Note every line in the entries that contains the string "schlecht", and copy it.

-- LISTED RECORDS follows --

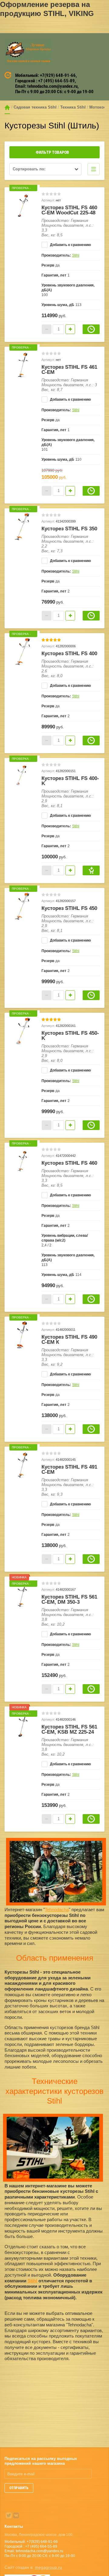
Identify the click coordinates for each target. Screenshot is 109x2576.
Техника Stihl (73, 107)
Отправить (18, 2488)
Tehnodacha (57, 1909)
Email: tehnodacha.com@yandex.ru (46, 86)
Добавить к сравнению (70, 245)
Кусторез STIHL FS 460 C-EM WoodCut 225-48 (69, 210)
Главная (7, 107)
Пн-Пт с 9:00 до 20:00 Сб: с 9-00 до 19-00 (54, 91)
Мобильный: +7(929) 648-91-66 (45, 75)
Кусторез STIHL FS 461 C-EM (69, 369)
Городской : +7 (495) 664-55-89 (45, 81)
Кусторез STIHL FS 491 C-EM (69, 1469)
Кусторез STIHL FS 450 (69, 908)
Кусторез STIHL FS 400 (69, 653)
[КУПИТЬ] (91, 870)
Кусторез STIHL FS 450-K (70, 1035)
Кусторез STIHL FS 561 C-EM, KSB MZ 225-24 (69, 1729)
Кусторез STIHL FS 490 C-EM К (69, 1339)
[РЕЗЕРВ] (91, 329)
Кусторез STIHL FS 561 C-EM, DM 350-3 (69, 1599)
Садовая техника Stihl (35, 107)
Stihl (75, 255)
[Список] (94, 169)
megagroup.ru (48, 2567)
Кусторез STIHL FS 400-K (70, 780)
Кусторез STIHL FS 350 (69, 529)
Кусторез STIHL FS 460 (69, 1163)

-- LISTED RECORDS concluded --
-- LISTED RECORDS follows --

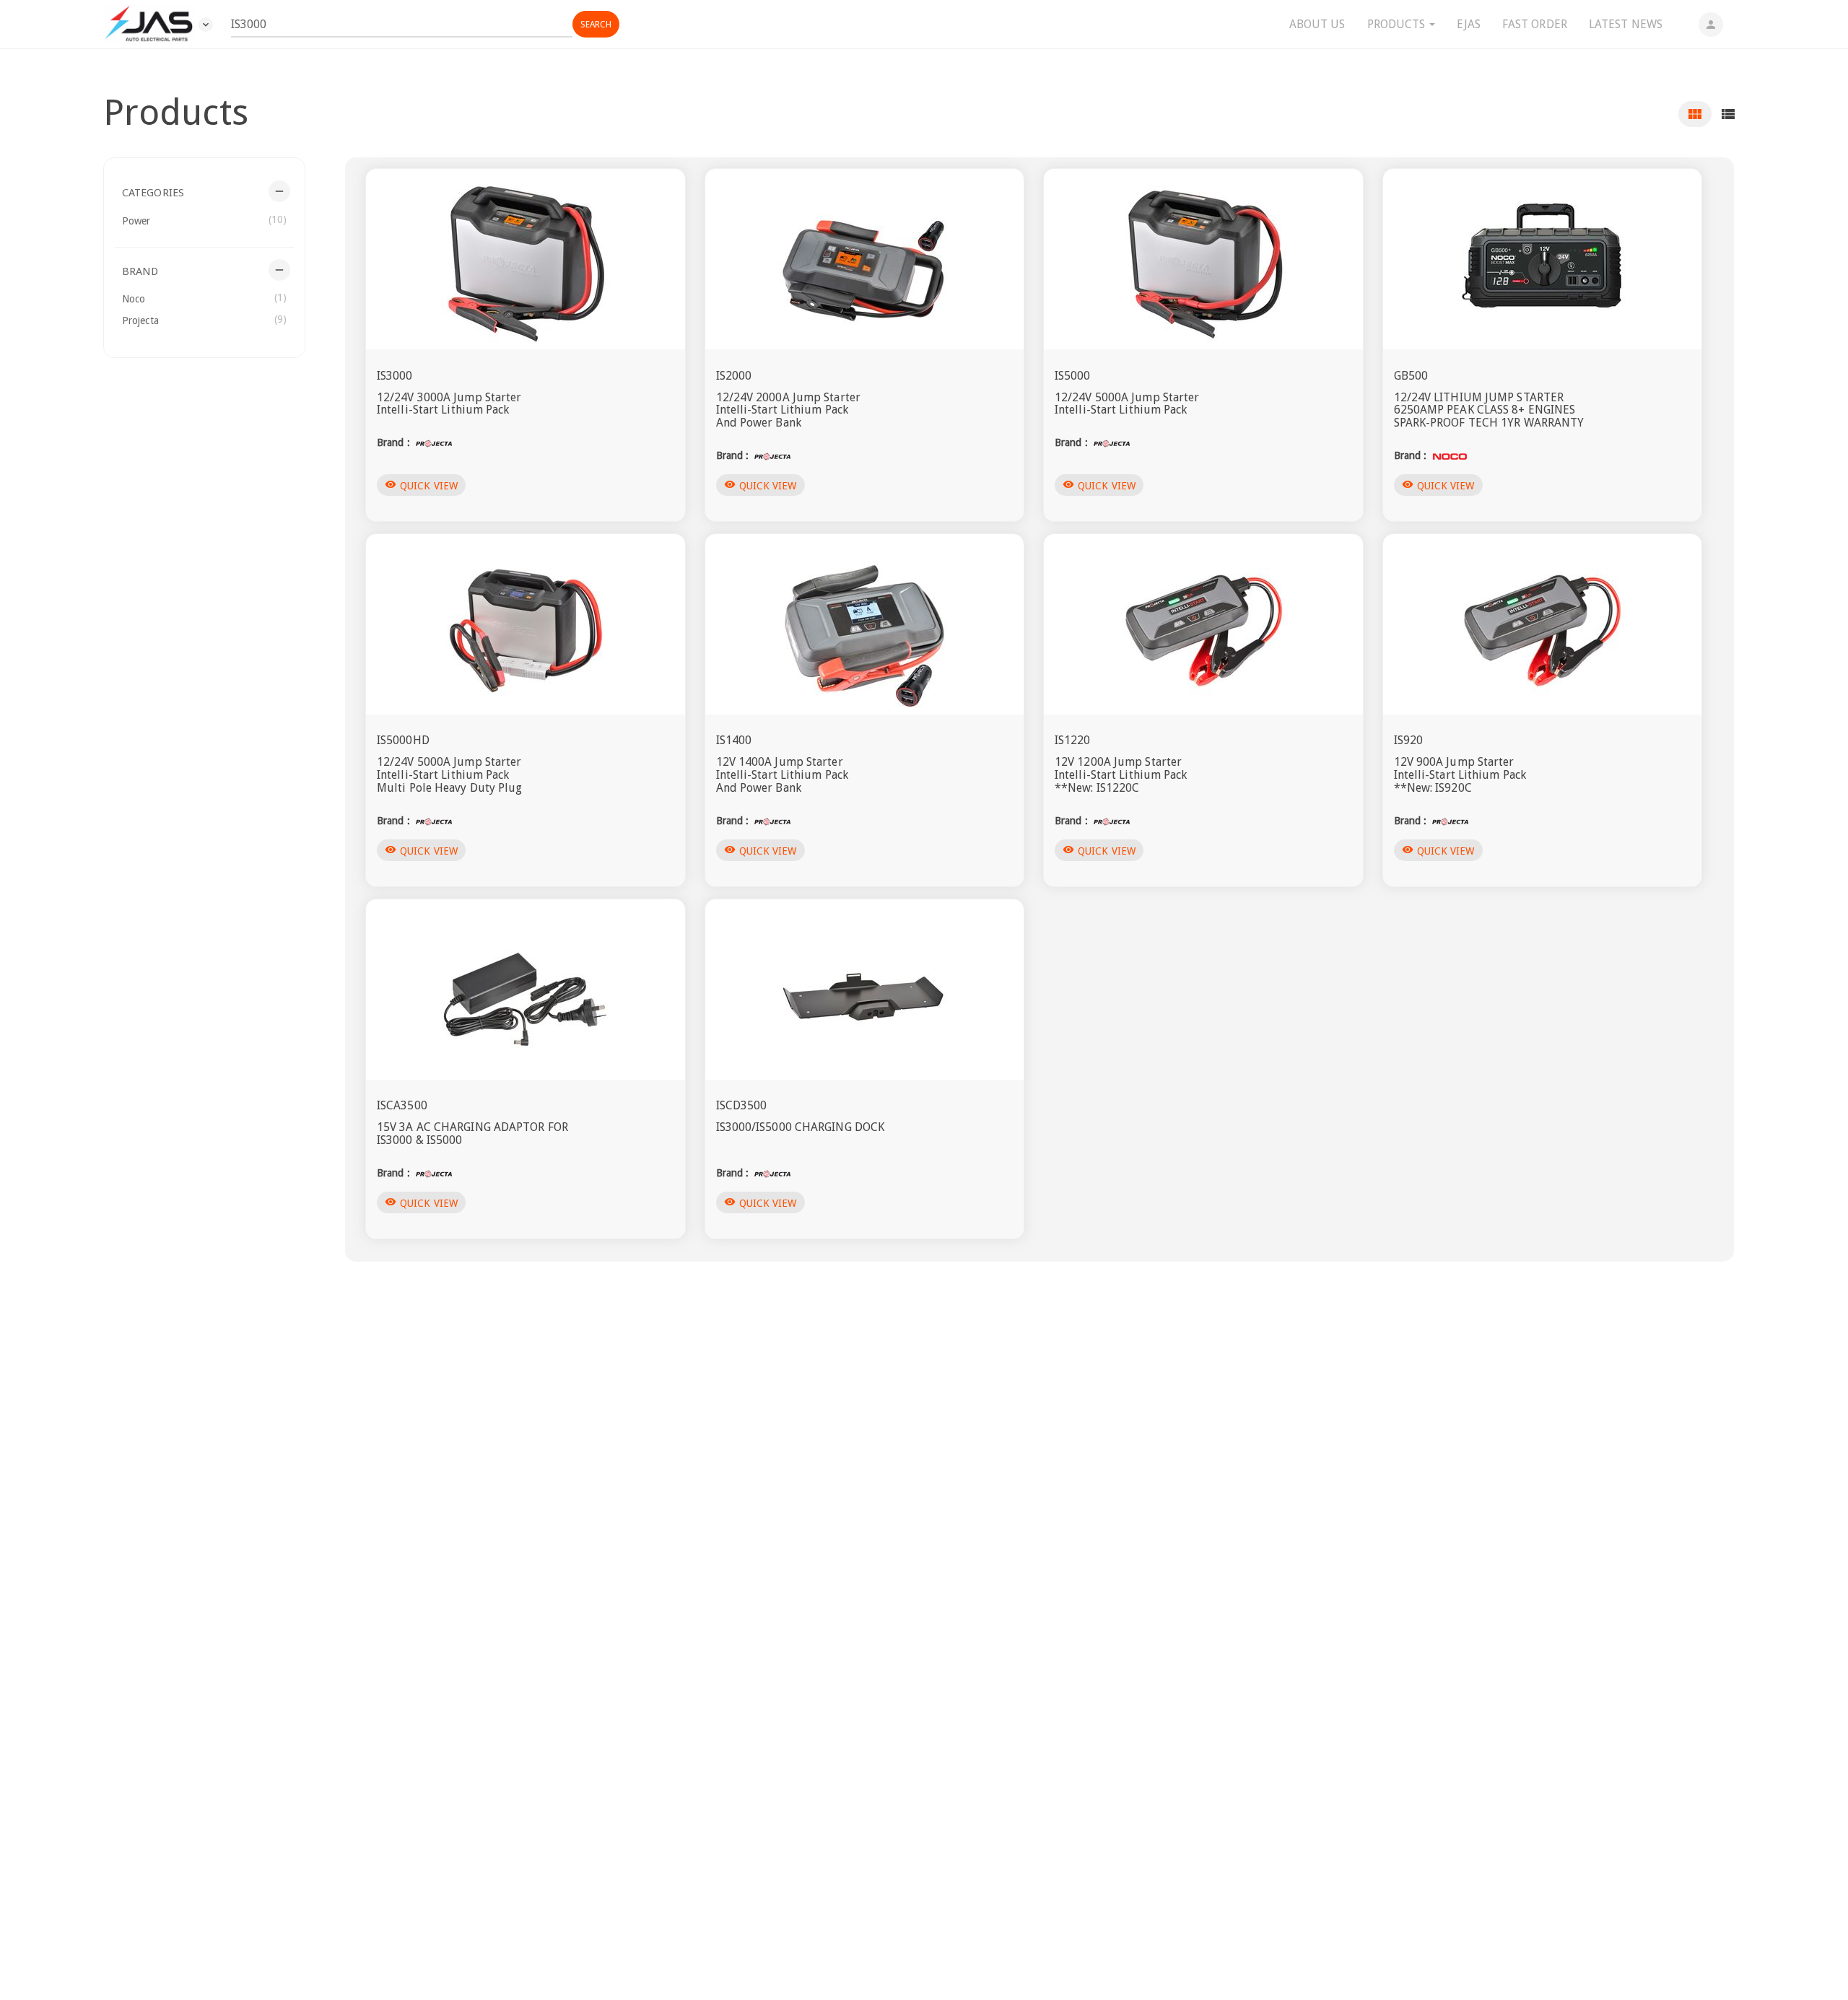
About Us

-- LISTED RECORDS concluded --
-- LISTED RECORDS follows --

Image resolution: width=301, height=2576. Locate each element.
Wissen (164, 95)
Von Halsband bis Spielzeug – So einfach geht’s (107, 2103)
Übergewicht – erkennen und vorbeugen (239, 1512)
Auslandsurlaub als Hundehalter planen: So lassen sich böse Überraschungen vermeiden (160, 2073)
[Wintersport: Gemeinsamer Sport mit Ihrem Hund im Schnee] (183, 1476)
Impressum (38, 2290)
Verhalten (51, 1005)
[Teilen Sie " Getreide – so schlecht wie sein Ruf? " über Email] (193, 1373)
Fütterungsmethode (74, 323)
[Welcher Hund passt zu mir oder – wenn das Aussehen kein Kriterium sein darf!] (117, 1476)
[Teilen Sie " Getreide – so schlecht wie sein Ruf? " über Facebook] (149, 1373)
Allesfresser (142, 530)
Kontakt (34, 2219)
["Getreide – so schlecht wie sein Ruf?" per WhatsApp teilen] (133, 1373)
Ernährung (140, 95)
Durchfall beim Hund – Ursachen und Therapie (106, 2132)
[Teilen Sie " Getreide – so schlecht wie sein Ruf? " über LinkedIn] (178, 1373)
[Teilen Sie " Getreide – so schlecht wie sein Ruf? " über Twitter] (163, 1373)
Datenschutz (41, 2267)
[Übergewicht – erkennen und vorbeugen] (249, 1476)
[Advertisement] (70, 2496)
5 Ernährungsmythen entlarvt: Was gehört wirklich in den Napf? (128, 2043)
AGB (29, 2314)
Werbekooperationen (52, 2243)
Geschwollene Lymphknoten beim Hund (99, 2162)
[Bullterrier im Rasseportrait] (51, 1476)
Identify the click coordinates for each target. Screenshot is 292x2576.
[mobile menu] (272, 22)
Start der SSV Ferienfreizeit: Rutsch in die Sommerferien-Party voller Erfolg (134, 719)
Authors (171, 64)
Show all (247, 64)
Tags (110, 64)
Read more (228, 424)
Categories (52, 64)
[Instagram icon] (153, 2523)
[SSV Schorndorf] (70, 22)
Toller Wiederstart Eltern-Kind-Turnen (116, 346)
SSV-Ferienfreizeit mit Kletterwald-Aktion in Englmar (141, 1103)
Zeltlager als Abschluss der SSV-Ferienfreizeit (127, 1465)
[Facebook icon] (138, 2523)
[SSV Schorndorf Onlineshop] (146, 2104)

-- LISTED RECORDS concluded --

ANSWER >>
[Teilen Sie " Getreide – so schlecht wie sein Ruf? " über Email] (193, 1373)
[Teilen Sie " Getreide – so schlecht wie sein Ruf? " über Facebook] (149, 1373)
["Getreide – so schlecht wie sein Ruf?" per WhatsApp teilen] (133, 1373)
[Teilen Sie " Getreide – so schlecht wie sein Ruf? " über LinkedIn] (178, 1373)
[Teilen Sie " Getreide – so schlecht wie sein Ruf? " über Twitter] (163, 1373)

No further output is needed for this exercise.